Tables are assigned to sessions so that the estimated session durations be the most balanced as possible.

Prerequisites

Two equivalent tools are actually provided, one coded in php and the other in perl. Both need that some software components be installed on the server that executes the command (which is not necessarily the same as the one that hosts the PostgreSQL instance) :

  • for the php client, the php software and its PostgreSQL interface,

  • for the perl client, the perl software with the DBI and DBD::Pg modules.

Rolling back each session on behalf of a unique transaction implies the use of two phase commit. As a consequence, the max_prepared_transactions parameter of the postgresql.conf file must be adjusted. As the default value of this parameter equals 0, it must be modified by specifying a value at least equal to the maximum number of sessions that will be used.

Syntax

Both php and perl commands share the same syntax:

emajParallelRollback.php -g <group(s).name> -m <mark> -s <number.of.sessions> [OPTIONS]...

and:

emajParallelRollback.pl -g <group(s).name> -m <mark> -s <number.of.sessions> [OPTIONS]...

The general options are:

  • -l specifies that the requested rollback is a logged rollback

  • -a specifies that the requested rollback is allowed to reach a mark set before an alter group operation

  • -c <comment> sets a comment on the rollback operation

  • -v displays more information about the execution of the processing

  • –help only displays a command help

  • –version only displays the software version

And the connection options are:

  • -d <database to connect to>

  • -h <host to connect to>

  • -p <ip-port to connect to>

  • -U <connection role to use>

  • -W <password associated to the role>, if needed

To replace some or all these parameters, the usual PGDATABASE, PGPORT, PGHOST and/or PGUSER environment variables can be used.

To specify a list of tables groups in the -g parameter, separate the name of each group by a comma.

The supplied connection role must be either a superuser or a role having emaj_adm rights.

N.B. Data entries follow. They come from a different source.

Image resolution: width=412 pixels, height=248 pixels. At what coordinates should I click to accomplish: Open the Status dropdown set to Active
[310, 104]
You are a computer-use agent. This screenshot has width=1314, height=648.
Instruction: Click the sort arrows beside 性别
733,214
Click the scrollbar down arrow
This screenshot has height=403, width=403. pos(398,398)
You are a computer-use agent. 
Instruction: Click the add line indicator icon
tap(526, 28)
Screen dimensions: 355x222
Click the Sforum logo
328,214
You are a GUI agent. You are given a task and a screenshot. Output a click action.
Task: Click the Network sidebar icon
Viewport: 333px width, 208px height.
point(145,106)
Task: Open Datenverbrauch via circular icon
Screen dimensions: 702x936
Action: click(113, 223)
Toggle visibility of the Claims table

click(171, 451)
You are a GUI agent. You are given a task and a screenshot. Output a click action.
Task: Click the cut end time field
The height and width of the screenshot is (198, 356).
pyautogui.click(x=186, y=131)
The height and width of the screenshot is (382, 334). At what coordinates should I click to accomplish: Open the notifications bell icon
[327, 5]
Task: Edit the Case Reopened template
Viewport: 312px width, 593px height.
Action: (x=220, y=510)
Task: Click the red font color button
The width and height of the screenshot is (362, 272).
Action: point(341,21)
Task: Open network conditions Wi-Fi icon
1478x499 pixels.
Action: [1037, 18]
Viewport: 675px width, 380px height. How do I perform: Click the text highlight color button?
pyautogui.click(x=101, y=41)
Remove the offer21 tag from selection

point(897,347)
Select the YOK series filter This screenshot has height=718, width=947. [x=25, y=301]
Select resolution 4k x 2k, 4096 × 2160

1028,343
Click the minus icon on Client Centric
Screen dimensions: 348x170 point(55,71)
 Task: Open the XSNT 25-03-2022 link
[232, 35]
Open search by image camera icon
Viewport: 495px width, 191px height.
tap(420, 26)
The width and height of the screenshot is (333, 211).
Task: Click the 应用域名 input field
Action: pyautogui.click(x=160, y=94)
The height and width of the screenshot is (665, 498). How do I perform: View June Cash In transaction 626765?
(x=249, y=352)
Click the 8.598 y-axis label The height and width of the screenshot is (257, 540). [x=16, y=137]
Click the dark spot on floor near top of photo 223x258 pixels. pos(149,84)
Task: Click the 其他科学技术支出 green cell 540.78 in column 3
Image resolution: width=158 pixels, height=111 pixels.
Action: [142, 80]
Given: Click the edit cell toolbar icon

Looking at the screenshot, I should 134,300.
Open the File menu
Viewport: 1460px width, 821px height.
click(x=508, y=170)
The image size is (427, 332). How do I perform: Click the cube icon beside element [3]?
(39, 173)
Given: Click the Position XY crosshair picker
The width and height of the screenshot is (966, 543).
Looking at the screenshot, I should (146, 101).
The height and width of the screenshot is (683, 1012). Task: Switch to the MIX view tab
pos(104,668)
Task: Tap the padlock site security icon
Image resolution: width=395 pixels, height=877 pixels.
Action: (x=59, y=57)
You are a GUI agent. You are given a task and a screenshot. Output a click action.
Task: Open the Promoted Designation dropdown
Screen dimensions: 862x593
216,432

For safety reasons, it is not recommended to use the -W option to supply a password. It is rather advisable to use the .pgpass file (see PostgreSQL documentation).

To allow the rollback operation to work, the tables group or groups must be in LOGGING state. The supplied mark must also correspond to the same point in time for all groups. In other words, this mark must have been set by the same emaj_set_mark_group() function call.

The ‘EMAJ_LAST_MARK’ keyword can be used as mark name, meaning the last set mark.

It is possible to monitor the multi-session rollback operations with the same tools as for mono-session rollbacks: emaj_rollback_activity() function, the emajRollbackMonitor command or the Emaj_web rollback monitor page. As for mono-session rollbacks, the dblink_user_password parameter must be set in order to get detailed status of the operations progress.

In order to test both emajParallelRollback commands, the E-Maj extension supplies a test script, emaj_prepare_parallel_rollback_test.sql. It prepares an environment with two tables groups containing some tables and sequences, on which some updates have been performed, with intermediate marks. Once this script has been executed under psql, the command displayed at the end of the script can be simply run.

Examples

The command:

./client/emajParallelRollback.php -d mydb -g myGroup1 -m Mark1 -s 3

logs on database mydb and executes a rollback of group myGroup1 to mark Mark1, using 3 parallel sessions.

The command:

./client/emajParallelRollback.pl -d mydb -g "myGroup1,myGroup2" -m Mark1 -s 3 -l

logs on database mydb and executes a logged rollback of both groups myGroup1 and myGroup2 to mark Mark1, using 3 parallel sessions.